The whales’ transactions don’t go unnoticed, as thanks to the Bitcoin network’s transparency, these addresses are known, listed, and monitored. Each massive transaction makes headlines and triggers much talk on the Internet. Some people, especially those who don’t follow the trading/investment strategy or even don’t have one, fall for emotions and start to panic. When many people panic simultaneously, they may flip the market or increase the price volatility – not necessarily for a long period, but still. The whales who don’t want to cause disturbance dump their crypto gradually.

Most transactions described in the previous chapter seemingly have one goal–the owners move crypto from the legacy Pay-to-Public-Key-Hash (P2PKH) addresses to modern wallets that provide better privacy and security. They cannot be attributed to so-called “whale dumping” that serves as a bearish signal.

Alleged market manipulations

On Dec. 27, 2024, the “Rich Dad Poor Dad” author, Robert Kiyosaki, took to X to accuse the BlackRock CEO Larry Fink of dumping Bitcoin. According to Kiyosaki, BlackRock is “suppressing Bitcoin price, so the whales can buy Bitcoin at under $100k.”

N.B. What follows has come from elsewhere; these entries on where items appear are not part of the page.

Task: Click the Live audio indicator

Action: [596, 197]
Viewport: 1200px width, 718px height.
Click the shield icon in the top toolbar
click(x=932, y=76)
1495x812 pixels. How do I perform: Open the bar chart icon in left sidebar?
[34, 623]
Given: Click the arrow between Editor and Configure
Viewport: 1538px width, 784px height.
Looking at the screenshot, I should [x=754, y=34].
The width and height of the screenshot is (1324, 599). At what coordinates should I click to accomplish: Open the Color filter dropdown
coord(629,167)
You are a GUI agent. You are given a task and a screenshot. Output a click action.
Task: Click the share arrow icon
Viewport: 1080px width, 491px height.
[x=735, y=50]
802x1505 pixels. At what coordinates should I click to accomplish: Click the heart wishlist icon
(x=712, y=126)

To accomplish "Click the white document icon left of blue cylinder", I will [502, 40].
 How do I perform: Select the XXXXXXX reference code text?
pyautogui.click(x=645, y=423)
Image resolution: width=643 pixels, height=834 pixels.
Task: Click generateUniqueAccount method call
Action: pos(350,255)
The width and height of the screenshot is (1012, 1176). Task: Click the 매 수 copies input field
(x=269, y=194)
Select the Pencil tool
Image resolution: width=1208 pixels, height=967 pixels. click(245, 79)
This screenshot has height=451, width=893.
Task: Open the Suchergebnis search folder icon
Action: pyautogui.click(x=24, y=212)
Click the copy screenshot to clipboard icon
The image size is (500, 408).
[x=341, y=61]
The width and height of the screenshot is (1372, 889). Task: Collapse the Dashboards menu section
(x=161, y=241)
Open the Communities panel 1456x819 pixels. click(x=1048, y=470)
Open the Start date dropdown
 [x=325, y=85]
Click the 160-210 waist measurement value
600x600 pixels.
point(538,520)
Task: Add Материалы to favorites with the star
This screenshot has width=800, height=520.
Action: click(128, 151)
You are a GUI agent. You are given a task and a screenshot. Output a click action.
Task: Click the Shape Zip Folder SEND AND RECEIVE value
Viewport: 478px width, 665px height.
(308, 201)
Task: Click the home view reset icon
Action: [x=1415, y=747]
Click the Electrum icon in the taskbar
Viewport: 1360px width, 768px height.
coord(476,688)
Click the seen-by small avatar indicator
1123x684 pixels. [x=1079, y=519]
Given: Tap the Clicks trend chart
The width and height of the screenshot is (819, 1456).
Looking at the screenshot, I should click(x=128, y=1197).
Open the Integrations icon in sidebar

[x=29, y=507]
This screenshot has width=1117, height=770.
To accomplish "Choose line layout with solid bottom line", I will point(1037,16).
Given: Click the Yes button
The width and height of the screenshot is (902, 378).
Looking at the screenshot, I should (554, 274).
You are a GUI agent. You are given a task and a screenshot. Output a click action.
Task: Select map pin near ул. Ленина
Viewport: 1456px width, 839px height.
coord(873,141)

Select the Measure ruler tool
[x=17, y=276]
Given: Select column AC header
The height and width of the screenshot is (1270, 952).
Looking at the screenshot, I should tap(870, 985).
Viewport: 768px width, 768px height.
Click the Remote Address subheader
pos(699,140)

Although we don’t have evidence to support or dispute Kiyosaki’s claim, we must admit that institutions and individuals holding large amounts of crypto are often subjected to such claims. The alleged market manipulation conducted by Tether is one of the best-known cases. The battle for the truth continues as of December 2024.

Why would someone accuse whales of intentional price manipulations? First off, whales really can impact the prices. Whales may sell a large amount of BTC, sending the price down, re-buy what was sold during retracement at a discounted price, and enjoy profit made out of the price differences. Other tactics available for whales include rug pulls and wash trading. 

Ripple Labs admitted having used trading bots in the past. However, it doesn’t outrightly agree with the accusations of using them to manipulate the XRP price.

Crypto whales: friends or foes?

Just like the natural whales in the oceans, crypto whales are not friends or foes. Rather, they are large bodies minding their own business. If we know how they impact the market when they spend crypto, we can react to the whale alerts accordingly and avoid trouble. The only exception is the whales consciously manipulating the prices. However, the same means, namely, preparedness and caution, may save us from them too.